There’s a neat symmetry to the work that went into the writing of the play itself and its debut production. Turner spent a dogged 18 months researching the production; Miller was determined to win the $250 Avery Hopwood Award to fund his writing ambitions. ‘No Villain’ won Miller the money and this visceral production has made a winner of Turner as well.
The cast give it their all. At points they give too much and the whole thing feels overly loaded with effort. Just as Miller attempts to show off with fancy footwork (rather superfluously flipping a telephone scene so it’s seen from both perspectives), so the cast are desperate to impress. The play’s attempts to crowbar Communist ideology into the plot through half-baked characters, means the ensemble sometimes doesn’t have a lot to work with. But Turner does a brilliant job of pasting over the cracks, creating a textured production full of delicately handled contradictions and finely wrought performances that teeter between being hyper realistic and, well, just real.

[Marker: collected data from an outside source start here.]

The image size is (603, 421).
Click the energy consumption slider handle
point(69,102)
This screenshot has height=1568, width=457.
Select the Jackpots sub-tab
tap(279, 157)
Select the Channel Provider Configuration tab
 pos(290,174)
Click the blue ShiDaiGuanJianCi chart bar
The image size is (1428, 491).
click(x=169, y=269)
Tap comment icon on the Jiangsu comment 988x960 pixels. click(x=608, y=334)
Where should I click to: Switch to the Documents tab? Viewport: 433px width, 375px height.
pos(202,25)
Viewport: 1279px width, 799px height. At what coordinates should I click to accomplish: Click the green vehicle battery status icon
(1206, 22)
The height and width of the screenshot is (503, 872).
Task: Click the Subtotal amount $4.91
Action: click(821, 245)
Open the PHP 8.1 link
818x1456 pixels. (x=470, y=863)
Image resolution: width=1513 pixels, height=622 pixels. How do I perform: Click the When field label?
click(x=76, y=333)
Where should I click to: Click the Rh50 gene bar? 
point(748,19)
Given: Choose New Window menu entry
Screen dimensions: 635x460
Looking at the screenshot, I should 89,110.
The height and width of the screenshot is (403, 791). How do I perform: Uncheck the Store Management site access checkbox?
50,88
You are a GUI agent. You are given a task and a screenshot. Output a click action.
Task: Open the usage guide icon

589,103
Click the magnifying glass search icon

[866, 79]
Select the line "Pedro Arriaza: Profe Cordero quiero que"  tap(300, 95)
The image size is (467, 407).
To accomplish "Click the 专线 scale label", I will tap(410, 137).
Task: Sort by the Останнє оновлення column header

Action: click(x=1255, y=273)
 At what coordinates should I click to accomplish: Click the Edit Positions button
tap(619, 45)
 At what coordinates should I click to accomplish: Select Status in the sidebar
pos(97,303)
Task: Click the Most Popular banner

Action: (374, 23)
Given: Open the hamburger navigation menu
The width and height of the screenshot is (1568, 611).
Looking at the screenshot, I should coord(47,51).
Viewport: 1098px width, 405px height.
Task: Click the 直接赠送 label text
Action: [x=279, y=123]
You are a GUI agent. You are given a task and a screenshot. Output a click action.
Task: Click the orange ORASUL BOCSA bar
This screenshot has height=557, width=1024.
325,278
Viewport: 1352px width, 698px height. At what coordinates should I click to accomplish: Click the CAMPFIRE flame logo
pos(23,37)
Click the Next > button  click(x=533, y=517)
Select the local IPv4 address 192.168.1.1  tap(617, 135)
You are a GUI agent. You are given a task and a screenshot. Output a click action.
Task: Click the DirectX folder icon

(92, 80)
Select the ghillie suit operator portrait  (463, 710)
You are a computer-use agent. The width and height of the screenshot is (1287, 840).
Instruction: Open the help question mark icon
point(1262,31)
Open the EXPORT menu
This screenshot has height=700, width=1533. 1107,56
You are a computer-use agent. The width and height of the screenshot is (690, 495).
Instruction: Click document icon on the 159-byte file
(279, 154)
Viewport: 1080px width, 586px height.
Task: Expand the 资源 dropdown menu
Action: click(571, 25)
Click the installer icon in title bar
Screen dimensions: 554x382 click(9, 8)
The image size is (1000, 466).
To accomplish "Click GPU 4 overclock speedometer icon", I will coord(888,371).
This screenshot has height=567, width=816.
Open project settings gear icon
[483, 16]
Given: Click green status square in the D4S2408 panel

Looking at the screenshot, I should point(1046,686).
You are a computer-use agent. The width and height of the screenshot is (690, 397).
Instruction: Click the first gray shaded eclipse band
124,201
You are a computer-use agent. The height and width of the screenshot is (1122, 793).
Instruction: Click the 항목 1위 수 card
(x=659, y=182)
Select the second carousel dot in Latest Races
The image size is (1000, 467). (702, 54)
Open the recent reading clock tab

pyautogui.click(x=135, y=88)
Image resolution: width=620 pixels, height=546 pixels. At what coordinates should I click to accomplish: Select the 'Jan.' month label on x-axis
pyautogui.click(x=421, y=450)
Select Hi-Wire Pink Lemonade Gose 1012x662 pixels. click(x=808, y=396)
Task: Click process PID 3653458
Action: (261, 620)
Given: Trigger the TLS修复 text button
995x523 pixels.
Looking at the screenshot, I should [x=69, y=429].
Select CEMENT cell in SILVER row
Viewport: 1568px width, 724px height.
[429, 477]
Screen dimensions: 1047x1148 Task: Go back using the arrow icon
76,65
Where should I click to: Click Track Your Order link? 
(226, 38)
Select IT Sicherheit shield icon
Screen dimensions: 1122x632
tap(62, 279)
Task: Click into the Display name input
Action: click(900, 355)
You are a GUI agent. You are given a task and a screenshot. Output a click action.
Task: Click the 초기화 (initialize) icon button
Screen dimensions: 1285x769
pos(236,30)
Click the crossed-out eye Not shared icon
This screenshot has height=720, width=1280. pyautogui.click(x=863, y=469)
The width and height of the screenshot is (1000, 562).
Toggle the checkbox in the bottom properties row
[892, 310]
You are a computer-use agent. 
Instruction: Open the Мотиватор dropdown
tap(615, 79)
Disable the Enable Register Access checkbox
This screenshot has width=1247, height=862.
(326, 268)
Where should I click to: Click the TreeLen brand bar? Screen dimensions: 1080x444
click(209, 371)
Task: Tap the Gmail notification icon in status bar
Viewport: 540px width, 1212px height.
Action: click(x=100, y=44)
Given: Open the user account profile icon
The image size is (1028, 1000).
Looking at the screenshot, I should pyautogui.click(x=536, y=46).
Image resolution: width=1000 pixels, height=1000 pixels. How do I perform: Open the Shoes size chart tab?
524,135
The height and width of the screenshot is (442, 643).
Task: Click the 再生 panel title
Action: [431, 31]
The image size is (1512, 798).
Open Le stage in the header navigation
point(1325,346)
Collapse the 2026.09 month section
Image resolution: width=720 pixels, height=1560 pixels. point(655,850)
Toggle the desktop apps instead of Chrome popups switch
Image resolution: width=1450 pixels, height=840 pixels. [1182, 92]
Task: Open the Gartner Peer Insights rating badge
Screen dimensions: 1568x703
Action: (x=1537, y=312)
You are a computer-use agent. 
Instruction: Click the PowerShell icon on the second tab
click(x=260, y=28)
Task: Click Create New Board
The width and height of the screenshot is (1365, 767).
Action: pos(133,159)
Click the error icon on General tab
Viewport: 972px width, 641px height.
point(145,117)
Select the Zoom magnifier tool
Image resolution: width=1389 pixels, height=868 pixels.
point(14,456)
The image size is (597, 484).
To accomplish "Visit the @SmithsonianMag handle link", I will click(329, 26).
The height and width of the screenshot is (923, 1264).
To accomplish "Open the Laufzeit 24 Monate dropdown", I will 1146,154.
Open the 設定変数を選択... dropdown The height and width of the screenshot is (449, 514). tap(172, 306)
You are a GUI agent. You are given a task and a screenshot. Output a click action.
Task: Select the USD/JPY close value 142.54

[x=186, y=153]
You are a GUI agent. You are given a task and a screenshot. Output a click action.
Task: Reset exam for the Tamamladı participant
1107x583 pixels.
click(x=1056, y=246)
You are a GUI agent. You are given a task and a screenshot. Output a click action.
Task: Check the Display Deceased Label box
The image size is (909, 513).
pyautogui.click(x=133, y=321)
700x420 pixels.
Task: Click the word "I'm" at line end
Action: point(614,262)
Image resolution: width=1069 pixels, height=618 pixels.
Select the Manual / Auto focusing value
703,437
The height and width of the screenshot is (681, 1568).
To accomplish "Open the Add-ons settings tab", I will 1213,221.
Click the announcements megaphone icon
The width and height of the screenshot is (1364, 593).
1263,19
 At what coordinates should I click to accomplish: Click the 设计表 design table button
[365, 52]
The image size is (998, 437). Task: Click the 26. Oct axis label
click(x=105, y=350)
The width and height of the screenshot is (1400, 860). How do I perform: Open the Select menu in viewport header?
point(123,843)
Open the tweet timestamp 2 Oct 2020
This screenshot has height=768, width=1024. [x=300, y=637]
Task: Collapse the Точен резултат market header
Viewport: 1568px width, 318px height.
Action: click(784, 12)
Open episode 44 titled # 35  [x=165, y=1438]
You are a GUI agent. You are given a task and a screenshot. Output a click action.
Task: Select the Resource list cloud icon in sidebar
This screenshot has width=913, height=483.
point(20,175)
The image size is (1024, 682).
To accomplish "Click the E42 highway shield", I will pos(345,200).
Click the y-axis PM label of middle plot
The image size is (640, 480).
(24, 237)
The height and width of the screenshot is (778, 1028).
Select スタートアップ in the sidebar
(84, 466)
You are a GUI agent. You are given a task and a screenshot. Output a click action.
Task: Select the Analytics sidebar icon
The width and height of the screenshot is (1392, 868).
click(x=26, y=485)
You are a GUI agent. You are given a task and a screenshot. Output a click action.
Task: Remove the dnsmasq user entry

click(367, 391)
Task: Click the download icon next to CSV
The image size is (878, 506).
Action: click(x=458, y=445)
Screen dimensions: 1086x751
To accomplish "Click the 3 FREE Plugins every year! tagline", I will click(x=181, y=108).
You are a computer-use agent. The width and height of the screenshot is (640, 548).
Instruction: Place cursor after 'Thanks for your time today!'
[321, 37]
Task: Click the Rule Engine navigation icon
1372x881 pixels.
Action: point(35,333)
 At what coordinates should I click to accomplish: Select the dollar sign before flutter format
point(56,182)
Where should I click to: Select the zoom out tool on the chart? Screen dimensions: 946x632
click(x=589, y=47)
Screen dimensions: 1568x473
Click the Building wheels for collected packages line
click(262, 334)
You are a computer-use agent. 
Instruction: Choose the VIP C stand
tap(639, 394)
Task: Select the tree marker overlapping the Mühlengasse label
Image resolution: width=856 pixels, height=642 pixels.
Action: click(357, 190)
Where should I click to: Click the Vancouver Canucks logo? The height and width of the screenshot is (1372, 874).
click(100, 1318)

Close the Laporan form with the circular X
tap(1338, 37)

David Bromley is charismatic, if slightly erratic, as Abe, the manufacturer father whose idealistic sons baffle him. As the world changes around him he swipes at his progeny in one moment and grasps at them the next. His battles with eldest son Ben are bruising and George Turvey makes a great sparring partner offering up a lovely performance, bristling with the increasing frustration felt by the practically minded yet ideologically principled (surely something any Corbynite living in a Blairite world can recognise).
The intimate Old Red Lion more than meets the challenge of housing this Miller debut. Max Dorey’s detailed, low ceilinged set somehow both widens the stage and makes everything uncomfortably cramped for this family on the edge of ruin.
It’s rare that great writers write great first plays and ‘No Villain’ has its problems. But Miller’s play is classy for all that and an even classier coup-de-theatre from Turner and the Old Red Lion turns this show into a rare treat.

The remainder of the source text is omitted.